_The problem_
Below are records. Copy every line with "after" in it.

_Records for the exercise_
::::

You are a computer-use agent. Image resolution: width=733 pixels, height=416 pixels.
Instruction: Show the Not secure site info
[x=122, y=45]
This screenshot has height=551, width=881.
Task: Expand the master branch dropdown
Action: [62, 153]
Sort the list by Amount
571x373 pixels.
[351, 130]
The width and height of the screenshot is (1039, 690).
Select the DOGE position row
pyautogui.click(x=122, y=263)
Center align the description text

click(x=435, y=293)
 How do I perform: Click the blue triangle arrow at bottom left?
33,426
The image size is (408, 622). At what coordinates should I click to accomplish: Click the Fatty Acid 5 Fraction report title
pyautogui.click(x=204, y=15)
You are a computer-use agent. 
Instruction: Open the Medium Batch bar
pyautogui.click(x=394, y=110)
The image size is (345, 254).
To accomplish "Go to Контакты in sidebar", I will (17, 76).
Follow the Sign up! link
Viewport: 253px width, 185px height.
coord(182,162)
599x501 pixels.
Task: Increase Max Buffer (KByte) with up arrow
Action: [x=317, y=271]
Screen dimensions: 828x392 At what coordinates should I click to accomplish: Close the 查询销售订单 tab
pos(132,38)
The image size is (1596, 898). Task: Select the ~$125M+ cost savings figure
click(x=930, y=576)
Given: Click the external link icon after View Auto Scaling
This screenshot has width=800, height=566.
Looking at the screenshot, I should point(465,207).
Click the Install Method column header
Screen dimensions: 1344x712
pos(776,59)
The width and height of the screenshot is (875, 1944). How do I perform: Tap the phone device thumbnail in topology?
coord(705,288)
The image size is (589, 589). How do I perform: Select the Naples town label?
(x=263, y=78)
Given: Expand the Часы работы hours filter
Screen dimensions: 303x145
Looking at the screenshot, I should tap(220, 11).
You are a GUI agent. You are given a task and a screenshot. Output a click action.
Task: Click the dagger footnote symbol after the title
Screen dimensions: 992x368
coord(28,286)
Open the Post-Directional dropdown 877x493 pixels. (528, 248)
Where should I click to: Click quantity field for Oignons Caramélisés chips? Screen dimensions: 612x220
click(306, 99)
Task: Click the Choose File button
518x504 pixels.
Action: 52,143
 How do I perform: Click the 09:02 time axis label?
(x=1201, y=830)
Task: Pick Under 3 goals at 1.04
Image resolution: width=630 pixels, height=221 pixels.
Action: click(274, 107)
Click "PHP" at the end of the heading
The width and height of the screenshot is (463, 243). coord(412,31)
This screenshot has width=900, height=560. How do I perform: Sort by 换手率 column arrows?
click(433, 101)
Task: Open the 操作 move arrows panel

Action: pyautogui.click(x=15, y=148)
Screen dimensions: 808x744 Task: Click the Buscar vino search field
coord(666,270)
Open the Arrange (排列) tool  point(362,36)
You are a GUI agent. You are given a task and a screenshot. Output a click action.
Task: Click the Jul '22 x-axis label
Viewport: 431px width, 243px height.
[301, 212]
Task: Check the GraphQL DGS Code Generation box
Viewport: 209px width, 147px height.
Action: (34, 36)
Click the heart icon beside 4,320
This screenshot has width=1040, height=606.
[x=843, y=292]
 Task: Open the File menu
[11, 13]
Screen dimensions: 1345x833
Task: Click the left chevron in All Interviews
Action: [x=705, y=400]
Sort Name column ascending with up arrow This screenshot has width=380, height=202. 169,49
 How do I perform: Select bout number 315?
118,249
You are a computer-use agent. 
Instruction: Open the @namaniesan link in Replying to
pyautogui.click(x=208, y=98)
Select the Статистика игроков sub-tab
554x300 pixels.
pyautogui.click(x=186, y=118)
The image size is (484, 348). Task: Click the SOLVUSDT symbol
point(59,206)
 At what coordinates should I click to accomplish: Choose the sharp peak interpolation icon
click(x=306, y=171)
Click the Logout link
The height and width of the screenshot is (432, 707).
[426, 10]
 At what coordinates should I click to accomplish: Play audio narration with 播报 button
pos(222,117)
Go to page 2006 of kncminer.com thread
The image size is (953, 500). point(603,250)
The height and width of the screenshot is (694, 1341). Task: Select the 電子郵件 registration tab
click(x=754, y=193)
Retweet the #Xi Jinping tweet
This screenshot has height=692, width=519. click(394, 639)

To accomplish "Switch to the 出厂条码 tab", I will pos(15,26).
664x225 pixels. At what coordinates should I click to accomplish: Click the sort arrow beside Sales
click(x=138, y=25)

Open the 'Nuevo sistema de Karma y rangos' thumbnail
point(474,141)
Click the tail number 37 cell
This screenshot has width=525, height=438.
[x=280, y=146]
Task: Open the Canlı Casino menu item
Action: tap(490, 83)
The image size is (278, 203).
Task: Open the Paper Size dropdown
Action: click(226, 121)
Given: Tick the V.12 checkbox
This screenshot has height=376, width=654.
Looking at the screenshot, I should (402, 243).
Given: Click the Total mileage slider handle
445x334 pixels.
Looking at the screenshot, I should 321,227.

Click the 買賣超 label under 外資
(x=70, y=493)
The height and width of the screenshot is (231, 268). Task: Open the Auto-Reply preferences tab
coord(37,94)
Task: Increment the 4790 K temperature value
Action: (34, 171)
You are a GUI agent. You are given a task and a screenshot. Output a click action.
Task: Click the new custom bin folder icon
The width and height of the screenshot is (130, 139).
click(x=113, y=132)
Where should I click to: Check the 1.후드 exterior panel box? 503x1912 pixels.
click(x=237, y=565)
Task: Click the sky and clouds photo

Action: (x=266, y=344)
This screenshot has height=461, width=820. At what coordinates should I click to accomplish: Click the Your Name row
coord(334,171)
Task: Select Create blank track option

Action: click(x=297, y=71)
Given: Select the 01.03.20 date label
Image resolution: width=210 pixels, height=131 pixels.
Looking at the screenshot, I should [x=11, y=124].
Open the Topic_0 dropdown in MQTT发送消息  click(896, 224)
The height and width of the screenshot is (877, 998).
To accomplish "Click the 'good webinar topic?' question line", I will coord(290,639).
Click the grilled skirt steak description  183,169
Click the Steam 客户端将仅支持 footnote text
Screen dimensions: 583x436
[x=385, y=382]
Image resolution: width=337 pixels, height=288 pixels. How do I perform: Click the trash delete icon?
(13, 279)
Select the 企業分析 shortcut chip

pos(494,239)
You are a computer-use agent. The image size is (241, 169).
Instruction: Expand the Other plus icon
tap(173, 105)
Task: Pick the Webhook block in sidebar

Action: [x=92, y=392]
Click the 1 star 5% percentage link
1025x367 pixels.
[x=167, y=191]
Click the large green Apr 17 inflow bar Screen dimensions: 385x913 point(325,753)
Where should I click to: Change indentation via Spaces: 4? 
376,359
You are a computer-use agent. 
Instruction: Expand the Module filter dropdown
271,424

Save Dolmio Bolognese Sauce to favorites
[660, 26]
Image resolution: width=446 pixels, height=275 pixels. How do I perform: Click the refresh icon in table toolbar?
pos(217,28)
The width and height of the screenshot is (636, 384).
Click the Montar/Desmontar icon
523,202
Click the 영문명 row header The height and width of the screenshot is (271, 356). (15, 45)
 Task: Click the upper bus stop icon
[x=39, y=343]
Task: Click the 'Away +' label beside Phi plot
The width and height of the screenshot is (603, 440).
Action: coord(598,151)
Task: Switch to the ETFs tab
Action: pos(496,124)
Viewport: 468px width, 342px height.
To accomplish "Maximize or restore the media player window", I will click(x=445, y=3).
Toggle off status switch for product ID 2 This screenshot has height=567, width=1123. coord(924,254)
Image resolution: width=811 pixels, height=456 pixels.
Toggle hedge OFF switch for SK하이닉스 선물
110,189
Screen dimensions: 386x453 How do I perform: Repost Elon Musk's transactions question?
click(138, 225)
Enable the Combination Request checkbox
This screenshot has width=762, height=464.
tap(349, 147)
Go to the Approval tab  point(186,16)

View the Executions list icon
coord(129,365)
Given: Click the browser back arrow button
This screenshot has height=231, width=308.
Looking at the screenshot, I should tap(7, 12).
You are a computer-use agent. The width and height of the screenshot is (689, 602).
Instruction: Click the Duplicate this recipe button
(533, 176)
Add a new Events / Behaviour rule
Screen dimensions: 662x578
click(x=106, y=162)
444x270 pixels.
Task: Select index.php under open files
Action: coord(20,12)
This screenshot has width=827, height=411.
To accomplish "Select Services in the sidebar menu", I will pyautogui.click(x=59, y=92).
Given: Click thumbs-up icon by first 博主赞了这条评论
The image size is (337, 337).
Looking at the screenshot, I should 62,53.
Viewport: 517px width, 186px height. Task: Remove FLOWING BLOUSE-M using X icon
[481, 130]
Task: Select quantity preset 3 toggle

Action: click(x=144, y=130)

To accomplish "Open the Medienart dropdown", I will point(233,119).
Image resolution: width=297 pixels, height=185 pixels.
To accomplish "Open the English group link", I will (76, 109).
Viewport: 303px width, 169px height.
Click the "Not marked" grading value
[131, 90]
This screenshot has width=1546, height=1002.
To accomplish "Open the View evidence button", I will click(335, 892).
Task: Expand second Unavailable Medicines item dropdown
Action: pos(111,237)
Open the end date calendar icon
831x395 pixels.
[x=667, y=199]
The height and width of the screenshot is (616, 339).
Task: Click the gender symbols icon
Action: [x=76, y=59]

::::

_Finished exercise_
Given: Click the external link icon after View Auto Scaling
Task: Click the dagger footnote symbol after the title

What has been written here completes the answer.